TASK GOAL =
Reproduce the lines of the data below word for word, starting with the line that contains "Expand the listID attribute" and going on through the line that contains "click(1297, 804)", including both of those lines.

## Start DATASET

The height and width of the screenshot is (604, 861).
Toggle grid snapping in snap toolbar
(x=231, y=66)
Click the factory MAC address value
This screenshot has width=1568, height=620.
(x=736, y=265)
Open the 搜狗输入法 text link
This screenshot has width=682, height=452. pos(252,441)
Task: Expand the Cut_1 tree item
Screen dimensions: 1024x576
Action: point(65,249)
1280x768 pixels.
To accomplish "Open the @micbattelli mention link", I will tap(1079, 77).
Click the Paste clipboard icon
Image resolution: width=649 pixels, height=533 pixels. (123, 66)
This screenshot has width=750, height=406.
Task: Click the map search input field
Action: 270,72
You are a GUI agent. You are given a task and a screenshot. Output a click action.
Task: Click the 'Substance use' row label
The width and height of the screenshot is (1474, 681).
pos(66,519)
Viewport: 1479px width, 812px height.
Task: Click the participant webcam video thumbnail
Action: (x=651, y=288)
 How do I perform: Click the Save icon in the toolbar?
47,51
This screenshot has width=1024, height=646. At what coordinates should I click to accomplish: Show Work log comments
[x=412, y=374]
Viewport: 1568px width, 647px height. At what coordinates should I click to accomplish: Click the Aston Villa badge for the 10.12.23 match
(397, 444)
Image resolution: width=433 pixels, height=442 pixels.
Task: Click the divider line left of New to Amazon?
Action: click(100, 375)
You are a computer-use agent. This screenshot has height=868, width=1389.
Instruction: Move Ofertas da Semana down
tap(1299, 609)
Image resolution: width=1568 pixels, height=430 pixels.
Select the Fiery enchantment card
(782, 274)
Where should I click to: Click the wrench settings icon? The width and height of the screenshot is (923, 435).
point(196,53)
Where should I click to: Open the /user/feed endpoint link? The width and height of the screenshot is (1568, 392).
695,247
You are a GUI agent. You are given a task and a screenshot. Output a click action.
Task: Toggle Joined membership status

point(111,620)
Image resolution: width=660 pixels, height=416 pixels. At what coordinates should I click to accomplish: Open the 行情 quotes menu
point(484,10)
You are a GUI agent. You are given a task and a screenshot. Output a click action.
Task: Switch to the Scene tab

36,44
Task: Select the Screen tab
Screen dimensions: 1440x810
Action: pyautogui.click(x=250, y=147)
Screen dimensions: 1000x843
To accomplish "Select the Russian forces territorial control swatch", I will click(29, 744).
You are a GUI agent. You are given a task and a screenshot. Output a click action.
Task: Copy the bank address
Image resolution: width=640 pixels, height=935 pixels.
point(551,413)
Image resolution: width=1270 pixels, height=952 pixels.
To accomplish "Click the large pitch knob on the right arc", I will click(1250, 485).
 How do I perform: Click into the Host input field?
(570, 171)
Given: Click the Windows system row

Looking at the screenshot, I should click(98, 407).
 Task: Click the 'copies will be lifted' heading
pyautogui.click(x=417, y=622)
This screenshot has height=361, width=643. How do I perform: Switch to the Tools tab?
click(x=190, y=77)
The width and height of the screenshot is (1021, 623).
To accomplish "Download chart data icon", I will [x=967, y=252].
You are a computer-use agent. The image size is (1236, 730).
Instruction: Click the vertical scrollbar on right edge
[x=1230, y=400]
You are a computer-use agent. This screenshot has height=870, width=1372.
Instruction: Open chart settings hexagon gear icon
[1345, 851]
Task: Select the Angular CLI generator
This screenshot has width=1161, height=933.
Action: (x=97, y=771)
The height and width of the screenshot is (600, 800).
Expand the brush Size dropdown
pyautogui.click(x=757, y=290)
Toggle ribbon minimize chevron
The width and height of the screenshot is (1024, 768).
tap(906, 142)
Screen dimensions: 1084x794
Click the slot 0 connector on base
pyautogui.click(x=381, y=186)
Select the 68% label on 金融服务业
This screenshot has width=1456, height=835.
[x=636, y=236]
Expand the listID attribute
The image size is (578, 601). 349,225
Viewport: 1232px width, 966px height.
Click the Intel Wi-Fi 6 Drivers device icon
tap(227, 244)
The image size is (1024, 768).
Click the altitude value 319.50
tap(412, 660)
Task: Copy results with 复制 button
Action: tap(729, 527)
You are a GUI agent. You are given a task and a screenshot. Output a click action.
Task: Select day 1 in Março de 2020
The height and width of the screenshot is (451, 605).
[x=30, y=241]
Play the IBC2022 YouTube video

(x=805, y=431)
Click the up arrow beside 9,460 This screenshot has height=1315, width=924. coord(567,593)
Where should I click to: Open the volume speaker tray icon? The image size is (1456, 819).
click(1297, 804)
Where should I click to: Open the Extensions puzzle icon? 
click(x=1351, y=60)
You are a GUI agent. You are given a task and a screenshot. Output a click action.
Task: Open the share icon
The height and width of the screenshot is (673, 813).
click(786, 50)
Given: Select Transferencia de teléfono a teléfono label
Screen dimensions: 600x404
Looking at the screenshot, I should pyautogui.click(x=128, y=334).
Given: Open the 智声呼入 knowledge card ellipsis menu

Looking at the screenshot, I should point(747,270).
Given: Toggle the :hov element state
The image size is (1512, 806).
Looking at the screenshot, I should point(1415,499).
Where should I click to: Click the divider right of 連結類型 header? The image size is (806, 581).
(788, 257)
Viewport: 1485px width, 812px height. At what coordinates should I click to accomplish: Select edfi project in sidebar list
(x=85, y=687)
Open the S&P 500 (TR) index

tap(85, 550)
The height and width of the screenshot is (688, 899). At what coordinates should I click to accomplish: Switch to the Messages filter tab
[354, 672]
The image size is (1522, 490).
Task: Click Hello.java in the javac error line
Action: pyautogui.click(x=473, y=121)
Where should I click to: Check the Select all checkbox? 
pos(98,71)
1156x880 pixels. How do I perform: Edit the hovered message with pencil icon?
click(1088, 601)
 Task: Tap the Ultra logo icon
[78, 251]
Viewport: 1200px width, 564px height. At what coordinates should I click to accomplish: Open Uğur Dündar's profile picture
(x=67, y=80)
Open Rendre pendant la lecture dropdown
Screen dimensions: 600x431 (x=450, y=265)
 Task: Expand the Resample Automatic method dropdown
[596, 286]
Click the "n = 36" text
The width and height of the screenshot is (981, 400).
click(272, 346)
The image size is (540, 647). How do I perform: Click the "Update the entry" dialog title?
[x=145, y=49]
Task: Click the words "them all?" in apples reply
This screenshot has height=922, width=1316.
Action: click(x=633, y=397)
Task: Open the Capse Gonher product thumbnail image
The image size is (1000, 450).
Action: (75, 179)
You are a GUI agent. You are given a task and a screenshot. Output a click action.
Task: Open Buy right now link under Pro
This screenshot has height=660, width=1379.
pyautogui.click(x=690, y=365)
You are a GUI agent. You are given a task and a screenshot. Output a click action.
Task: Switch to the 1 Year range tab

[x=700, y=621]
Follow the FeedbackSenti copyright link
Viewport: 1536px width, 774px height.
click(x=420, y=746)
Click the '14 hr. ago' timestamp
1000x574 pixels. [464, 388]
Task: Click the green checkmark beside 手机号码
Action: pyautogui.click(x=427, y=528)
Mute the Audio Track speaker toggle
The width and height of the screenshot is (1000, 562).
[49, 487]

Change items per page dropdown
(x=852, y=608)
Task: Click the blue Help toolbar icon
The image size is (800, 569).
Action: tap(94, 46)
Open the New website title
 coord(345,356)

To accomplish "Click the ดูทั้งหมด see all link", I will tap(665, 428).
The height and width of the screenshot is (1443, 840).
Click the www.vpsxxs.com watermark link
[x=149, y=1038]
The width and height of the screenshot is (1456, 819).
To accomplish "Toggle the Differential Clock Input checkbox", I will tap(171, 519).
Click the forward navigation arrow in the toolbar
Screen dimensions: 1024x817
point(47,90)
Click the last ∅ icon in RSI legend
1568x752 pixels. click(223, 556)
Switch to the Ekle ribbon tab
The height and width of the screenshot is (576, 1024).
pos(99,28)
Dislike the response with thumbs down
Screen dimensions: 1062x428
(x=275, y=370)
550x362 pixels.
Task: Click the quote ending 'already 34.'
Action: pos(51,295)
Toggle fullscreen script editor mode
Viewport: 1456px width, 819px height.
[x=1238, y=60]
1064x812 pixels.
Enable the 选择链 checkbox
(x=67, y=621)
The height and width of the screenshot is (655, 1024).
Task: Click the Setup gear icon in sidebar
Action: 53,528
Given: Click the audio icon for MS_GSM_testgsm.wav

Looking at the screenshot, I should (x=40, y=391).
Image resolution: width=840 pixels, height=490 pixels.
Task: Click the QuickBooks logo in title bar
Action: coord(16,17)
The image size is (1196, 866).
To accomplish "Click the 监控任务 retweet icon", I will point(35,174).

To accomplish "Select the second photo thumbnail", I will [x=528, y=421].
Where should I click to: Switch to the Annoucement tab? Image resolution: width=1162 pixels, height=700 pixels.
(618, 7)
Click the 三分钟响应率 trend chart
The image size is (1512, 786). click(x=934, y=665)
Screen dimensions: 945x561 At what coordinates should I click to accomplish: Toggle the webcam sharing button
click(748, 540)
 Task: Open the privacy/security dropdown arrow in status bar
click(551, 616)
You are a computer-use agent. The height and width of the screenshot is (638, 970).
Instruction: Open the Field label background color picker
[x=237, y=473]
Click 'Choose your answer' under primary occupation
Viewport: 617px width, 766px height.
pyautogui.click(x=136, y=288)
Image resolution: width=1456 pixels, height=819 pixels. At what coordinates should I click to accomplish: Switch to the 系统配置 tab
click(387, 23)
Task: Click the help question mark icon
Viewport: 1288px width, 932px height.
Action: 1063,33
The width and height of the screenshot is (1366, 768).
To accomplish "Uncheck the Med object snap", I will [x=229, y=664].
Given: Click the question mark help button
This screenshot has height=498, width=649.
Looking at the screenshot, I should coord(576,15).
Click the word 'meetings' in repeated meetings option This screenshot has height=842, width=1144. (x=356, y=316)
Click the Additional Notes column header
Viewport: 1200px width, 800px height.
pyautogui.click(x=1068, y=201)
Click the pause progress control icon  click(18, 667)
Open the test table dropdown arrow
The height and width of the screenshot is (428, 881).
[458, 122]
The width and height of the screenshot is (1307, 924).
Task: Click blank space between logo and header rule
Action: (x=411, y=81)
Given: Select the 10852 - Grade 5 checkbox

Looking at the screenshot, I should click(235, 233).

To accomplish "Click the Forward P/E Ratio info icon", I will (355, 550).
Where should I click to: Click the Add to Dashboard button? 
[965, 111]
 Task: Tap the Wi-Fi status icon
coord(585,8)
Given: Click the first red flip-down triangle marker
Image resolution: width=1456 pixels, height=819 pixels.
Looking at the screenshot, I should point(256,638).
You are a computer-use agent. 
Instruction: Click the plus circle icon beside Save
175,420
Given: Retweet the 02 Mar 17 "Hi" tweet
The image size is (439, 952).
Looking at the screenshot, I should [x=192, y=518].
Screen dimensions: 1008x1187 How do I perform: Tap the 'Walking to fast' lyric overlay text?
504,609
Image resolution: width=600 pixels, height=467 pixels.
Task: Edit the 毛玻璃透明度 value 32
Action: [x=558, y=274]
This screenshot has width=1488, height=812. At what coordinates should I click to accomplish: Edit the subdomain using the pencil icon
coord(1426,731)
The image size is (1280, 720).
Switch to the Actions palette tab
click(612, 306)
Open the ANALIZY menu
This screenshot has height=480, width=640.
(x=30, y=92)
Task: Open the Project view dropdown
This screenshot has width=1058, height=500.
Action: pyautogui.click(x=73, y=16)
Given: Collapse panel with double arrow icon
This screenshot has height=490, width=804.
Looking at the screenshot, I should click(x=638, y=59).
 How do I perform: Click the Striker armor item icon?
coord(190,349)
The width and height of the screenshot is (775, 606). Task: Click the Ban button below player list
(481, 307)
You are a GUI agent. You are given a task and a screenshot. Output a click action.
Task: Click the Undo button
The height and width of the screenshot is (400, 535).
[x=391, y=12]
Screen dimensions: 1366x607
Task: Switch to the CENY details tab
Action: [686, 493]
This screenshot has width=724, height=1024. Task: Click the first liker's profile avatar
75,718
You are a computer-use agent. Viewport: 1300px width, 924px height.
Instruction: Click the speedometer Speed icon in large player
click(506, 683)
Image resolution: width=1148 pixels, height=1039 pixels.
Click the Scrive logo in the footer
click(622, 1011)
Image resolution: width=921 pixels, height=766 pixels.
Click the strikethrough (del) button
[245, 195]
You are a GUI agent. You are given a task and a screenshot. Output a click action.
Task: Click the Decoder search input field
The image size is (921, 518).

## End DATASET

RESPONSE TO THIS EXERCISE =
Expand the listID attribute
The image size is (578, 601). 349,225
Viewport: 1232px width, 966px height.
Click the Intel Wi-Fi 6 Drivers device icon
tap(227, 244)
The image size is (1024, 768).
Click the altitude value 319.50
tap(412, 660)
Task: Copy results with 复制 button
Action: tap(729, 527)
You are a GUI agent. You are given a task and a screenshot. Output a click action.
Task: Select day 1 in Março de 2020
The height and width of the screenshot is (451, 605).
[x=30, y=241]
Play the IBC2022 YouTube video

(x=805, y=431)
Click the up arrow beside 9,460 This screenshot has height=1315, width=924. coord(567,593)
Where should I click to: Open the volume speaker tray icon? The image size is (1456, 819).
click(1297, 804)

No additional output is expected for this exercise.